## TASK TO CARRY OUT
Your answer should be a single number: the count of lines in the material below that hold "badge".

---

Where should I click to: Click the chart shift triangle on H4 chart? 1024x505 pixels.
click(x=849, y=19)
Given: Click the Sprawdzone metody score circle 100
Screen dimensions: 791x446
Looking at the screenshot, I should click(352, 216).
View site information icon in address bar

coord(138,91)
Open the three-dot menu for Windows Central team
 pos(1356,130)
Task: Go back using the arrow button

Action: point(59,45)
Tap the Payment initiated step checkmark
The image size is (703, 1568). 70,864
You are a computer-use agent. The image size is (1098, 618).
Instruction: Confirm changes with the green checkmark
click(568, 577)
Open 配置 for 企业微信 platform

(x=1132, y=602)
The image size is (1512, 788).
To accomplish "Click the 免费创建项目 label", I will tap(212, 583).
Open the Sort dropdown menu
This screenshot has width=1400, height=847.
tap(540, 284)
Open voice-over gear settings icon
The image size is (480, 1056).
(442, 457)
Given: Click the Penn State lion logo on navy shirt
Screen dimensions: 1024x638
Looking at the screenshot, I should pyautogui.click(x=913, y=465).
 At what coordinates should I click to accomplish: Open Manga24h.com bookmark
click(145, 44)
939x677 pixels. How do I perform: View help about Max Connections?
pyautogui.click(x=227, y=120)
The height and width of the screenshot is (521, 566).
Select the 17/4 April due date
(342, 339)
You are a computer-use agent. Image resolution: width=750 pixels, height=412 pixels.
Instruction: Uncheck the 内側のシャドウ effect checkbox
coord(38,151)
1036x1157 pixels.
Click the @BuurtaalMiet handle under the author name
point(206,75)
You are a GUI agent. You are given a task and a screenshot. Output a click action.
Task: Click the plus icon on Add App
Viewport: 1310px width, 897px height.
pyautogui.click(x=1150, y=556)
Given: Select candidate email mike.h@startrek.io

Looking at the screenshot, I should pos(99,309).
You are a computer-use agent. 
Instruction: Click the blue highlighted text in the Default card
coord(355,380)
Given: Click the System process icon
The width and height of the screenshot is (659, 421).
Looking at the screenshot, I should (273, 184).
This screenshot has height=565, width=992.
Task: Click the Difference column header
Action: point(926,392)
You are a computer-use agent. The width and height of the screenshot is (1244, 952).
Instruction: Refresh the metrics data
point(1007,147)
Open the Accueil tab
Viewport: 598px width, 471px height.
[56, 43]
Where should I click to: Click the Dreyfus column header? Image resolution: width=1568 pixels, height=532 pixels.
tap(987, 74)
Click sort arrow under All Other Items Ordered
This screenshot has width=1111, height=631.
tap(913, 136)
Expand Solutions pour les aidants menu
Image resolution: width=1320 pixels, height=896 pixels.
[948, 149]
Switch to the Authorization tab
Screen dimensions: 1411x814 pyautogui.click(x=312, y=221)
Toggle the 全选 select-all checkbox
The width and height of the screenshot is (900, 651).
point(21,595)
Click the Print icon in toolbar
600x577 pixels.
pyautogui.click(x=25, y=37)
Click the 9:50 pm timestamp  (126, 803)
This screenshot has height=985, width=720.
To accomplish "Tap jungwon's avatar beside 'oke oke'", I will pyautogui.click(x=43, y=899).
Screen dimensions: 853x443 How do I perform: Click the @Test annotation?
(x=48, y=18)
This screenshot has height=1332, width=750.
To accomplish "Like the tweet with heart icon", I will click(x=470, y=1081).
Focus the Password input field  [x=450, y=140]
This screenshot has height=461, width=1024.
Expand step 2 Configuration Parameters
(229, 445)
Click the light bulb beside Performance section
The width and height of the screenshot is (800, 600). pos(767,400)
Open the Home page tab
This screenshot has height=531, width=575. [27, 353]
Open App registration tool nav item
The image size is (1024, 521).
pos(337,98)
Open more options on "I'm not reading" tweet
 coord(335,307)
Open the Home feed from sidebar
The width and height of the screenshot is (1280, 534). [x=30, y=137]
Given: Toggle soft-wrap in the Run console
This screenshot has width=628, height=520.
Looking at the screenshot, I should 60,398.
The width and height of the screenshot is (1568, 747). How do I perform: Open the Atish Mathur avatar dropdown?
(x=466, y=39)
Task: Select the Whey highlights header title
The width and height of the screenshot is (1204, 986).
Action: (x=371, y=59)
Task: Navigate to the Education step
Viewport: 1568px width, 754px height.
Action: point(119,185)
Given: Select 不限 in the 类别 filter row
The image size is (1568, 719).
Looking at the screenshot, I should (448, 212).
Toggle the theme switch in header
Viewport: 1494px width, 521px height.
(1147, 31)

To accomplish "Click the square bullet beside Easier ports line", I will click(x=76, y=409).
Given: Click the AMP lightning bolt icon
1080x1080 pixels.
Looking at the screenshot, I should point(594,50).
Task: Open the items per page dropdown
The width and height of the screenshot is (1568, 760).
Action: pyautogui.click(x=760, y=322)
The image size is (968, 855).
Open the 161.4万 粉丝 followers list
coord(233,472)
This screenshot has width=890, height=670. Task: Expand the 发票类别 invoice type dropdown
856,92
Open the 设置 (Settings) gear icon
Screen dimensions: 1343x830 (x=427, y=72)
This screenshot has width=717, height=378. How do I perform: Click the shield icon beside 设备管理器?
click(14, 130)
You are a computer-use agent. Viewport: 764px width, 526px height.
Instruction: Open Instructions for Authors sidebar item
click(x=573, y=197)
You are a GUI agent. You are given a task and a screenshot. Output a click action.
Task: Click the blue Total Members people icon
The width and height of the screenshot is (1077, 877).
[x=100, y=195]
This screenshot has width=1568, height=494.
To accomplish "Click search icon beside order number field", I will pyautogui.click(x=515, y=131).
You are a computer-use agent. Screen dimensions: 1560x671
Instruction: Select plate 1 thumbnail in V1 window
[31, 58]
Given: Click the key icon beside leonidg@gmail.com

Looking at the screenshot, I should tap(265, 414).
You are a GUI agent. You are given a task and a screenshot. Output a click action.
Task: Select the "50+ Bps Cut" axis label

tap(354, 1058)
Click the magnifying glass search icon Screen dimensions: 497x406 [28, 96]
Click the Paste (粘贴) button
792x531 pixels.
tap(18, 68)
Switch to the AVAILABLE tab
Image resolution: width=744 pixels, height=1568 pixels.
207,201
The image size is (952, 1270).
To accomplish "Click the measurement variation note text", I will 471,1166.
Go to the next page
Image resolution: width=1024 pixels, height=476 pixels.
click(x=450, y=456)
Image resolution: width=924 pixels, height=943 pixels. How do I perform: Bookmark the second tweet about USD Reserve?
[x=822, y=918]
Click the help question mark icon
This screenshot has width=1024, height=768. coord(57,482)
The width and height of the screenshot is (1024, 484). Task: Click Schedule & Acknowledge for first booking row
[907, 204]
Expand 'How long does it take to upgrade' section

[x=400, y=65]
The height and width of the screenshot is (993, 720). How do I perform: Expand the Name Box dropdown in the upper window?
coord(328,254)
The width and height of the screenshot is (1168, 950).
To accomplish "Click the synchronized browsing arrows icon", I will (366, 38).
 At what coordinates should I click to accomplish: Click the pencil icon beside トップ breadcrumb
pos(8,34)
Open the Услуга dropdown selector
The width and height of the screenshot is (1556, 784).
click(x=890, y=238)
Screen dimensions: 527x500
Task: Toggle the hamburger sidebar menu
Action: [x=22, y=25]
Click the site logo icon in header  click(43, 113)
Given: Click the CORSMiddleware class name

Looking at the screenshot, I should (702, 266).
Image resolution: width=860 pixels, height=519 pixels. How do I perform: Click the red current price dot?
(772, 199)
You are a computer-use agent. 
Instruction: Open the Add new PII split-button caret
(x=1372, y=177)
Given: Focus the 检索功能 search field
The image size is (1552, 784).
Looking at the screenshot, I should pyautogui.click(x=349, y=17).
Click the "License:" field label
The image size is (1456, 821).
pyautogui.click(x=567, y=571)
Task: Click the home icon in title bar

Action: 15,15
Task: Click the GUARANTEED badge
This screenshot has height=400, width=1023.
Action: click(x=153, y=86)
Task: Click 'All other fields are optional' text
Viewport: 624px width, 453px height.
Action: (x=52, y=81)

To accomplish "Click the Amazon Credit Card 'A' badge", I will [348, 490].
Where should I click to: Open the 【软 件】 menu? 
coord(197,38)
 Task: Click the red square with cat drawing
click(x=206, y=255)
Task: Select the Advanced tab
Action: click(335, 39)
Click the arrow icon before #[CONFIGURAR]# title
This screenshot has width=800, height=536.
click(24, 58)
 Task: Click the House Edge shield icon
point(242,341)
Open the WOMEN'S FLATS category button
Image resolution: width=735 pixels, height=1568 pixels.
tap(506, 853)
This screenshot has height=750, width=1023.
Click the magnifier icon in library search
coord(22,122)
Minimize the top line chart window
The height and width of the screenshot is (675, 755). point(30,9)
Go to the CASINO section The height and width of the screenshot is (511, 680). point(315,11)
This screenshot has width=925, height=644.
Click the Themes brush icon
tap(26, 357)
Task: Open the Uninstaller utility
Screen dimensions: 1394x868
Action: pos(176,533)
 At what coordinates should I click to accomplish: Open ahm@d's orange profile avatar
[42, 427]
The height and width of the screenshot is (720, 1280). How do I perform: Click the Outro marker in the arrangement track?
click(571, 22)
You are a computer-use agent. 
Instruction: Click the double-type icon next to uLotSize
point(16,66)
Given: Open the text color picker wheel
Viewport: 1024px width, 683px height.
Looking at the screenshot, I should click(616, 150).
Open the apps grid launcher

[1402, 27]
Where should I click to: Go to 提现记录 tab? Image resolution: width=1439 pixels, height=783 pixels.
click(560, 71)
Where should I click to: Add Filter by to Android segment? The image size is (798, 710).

---

## RESULT OF THE EXERCISE
2